How to find out the name of the default page displayed by a webserver?
-
22-10-2019 - |
Question
I'm downloading various files through I/O-streaming in my Java application. Receiving and saving those files works well as long as I have a full URL-path including file name, but how can I find out the name of the index file (as defined in, for example, Apache's DirectoryIndex
) of a domain? The HTTP header doesn't provide this information and neither does the URLConnection
method.
Thanks alot!
Be well
S.
Solution
As far as I know there is no way of retrieving this information. The HTTP specification doesn't provide it, and I think this isn't a bad thing. Your clients requests the URL "/", it's up to the web server how to handle that, there is no obligation to return a filename too.

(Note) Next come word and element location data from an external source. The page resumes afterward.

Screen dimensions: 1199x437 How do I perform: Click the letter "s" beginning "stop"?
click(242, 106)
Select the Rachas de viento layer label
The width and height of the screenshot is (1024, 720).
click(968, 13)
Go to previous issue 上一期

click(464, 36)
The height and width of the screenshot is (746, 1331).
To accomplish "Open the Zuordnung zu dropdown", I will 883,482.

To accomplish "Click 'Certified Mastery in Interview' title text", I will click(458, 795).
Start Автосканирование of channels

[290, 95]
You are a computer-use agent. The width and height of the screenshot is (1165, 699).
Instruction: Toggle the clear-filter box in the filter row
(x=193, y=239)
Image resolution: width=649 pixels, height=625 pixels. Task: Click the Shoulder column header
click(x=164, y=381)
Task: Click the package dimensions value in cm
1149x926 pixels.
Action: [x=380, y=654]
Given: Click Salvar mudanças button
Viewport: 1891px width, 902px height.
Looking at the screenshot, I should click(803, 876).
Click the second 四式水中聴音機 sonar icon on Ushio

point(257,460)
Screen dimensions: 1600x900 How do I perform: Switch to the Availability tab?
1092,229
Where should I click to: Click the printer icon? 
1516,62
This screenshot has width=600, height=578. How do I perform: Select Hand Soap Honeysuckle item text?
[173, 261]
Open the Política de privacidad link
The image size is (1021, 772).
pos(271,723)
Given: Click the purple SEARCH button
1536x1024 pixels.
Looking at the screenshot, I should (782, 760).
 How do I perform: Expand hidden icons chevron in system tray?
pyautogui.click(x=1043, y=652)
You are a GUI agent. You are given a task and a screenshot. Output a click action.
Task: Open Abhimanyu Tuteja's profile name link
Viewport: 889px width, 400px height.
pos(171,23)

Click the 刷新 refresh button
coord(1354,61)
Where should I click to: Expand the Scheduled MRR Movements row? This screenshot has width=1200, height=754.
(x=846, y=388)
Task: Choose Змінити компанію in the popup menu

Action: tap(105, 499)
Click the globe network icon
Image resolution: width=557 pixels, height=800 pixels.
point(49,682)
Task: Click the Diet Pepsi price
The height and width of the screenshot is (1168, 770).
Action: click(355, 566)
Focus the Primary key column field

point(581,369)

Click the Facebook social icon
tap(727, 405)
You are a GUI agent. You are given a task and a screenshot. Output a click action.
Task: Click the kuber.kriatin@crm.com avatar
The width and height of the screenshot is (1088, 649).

It's also worth pointing out (I'm sure you're aware of it but just in case) that just because a URL looks like /somedir/somefile.html
, it doesn't mean that is the actual file being served. It could be being served via a proxy to another host, mod_rewrite etc - in other words, the name as arbitrary and doesn't necessarily bear any relation to the physical name on disk.
In short, I think your best bet would be to pick a default filename e.g. index.html
for those cases and stick to it.
OTHER TIPS
Only way out is to:
- Inspect Content-Disposition header and use it to generate filename. If server is serving a file, it would set this header. E.g. http://server:port/DownLoadServlet URL might set this header to indicate name as "statement.pdf".
- IF this header is missing, use Heuristics to generate filename. This is what browsers do to generate filenames like Doc[10].pdf Doc[12].pdf etc.
- Use content-type header (if available) to guess file extension.